Ia mengikuti cahaya itu, meskipun hatinya dipenuhi rasa takut. Cahaya itu membawanya ke sebuah sungai kecil yang berkilauan, meskipun tak ada sumber cahaya di sekitarnya. Di tepi sungai, ada seorang wanita tua dengan rambut putih panjang, duduk sambil memainkan aliran air dengan jarinya.
"Jaka," panggil wanita itu, meskipun Jaka belum pernah menyebutkan namanya.
"Siapa kau?" tanya Jaka, mencoba menahan gemetar di suaranya.
"Aku adalah penjaga kabut ini," kata wanita itu. "Apa yang kau cari di sini?"
"Aku ingin melihat langit," jawab Jaka.
Wanita tua itu tertawa kecil. "Banyak yang datang ke sini dengan keinginan yang sama, tapi tak ada yang benar-benar tahu apa yang mereka cari. Langit bukan hanya sesuatu yang kau lihat, Jaka. Ia adalah sesuatu yang harus kau pahami."
Wanita itu lalu menunjuk ke sungai. "Jika kau benar-benar ingin menemukan langit, kau harus melompat ke dalam sungai ini. Tapi ingat, apa pun yang kau temukan, kau tak akan bisa kembali menjadi dirimu yang sekarang."

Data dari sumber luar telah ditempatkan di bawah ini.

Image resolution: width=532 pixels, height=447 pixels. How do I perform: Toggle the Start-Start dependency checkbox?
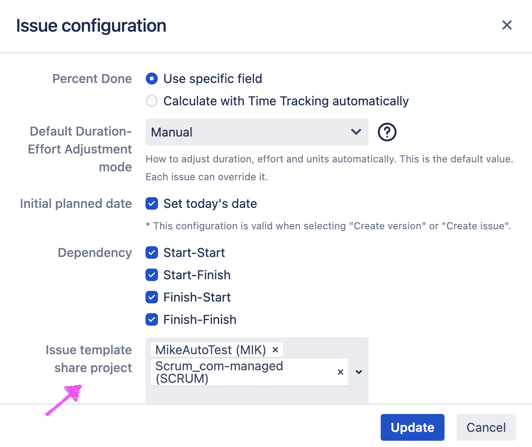(152, 253)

Jaka merasa ragu sejenak, tapi ia tahu bahwa ini adalah satu-satunya jalan. Dengan napas dalam, ia melompat ke dalam sungai.
Langit yang Hilang
Ketika Jaka membuka matanya, ia berada di tempat yang berbeda. Kabut telah menghilang, dan di atasnya terbentang langit biru yang luas. Awan-awan putih seperti kapas berarak dengan damai, dan matahari bersinar hangat di wajahnya.
Namun, desa Sukagalih tak lagi terlihat. Ia berdiri di atas padang rumput yang tak ia kenal, dan tak ada seorang pun di sekitarnya. Jaka merasa senang karena akhirnya ia menemukan langit, tapi hatinya juga merasa hampa.
Saat ia berjalan menyusuri padang rumput, ia mendengar suara yang familiar. Itu adalah suara ibunya. Ia menoleh ke arah suara itu, tapi tak ada siapa-siapa. Hanya angin yang berhembus lembut.
Jaka menyadari sesuatu. Langit memang indah, tapi ia telah kehilangan sesuatu yang lebih penting: keluarganya, desanya, dan orang-orang yang mencintainya. Langit adalah kebebasan, tapi ia juga kesepian.
Ia duduk di bawah pohon besar, menatap langit biru yang selama ini ia cari.
"Apakah ini sepadan?" bisiknya pada dirinya sendiri.